Say how many lines below hold the word "link"; give the number by itself.

Extracted records:
>>

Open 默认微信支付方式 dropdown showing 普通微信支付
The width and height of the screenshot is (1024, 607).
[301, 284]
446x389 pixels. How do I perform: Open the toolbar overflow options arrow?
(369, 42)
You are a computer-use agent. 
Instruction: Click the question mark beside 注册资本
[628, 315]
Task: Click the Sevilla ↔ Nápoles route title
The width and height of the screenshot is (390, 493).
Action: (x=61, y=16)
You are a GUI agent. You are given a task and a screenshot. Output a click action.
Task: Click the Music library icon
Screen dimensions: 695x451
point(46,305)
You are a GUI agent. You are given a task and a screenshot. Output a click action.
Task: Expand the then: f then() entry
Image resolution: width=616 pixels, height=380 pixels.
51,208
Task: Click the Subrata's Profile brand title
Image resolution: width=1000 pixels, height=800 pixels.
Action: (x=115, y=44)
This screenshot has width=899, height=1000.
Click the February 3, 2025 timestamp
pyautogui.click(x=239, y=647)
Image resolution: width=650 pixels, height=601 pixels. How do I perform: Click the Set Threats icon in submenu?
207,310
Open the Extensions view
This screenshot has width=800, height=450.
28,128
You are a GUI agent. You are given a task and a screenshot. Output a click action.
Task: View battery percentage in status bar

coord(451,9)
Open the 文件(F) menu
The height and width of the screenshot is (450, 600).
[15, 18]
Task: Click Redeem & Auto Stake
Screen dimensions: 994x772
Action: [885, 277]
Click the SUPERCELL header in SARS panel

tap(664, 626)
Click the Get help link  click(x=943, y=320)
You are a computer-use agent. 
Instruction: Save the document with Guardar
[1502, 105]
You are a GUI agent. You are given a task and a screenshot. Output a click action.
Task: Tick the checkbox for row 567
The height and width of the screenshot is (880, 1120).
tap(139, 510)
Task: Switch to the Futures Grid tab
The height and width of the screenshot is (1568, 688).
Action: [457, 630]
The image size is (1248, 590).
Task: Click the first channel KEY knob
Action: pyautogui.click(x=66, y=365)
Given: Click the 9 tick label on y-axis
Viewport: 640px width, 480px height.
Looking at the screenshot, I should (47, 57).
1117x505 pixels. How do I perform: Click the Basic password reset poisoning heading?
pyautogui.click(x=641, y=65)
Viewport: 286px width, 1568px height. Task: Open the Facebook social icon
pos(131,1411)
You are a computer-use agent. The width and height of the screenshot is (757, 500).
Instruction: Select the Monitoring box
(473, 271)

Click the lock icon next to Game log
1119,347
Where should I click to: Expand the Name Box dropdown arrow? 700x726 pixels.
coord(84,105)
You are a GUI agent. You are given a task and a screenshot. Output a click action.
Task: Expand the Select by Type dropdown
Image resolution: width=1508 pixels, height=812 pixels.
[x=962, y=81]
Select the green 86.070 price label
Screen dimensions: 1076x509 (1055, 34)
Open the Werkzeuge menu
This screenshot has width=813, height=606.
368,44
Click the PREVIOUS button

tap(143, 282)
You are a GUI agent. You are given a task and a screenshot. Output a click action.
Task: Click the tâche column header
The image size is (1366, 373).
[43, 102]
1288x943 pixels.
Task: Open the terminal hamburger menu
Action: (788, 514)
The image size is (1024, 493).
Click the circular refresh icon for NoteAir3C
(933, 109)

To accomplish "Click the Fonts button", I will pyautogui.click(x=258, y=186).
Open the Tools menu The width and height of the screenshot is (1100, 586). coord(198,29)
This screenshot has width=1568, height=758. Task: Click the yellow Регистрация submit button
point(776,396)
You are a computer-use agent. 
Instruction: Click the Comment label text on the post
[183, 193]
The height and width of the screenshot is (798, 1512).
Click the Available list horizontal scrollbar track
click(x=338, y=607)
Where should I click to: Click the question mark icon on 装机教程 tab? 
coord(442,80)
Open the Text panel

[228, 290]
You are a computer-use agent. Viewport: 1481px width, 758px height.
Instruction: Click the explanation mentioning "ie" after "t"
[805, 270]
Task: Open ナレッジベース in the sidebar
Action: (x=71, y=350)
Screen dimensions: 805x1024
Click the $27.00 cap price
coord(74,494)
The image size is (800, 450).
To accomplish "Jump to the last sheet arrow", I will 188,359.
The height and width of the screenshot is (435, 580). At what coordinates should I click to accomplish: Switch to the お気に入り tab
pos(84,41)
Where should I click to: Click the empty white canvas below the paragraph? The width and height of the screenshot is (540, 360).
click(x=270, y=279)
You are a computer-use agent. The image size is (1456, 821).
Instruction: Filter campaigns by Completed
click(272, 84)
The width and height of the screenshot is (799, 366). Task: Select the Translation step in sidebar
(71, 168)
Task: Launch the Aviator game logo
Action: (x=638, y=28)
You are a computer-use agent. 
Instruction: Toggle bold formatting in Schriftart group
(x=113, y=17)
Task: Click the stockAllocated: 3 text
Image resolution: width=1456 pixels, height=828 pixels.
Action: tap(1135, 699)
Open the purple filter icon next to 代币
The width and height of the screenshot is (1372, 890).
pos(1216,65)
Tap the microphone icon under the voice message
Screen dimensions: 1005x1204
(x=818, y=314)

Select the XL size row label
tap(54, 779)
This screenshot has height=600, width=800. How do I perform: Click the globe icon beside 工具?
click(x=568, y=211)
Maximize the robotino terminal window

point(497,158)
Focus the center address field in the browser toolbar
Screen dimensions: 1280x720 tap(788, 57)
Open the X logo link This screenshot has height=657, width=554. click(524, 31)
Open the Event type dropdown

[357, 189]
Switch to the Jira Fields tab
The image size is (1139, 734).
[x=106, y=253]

<<

Response to this exercise: 2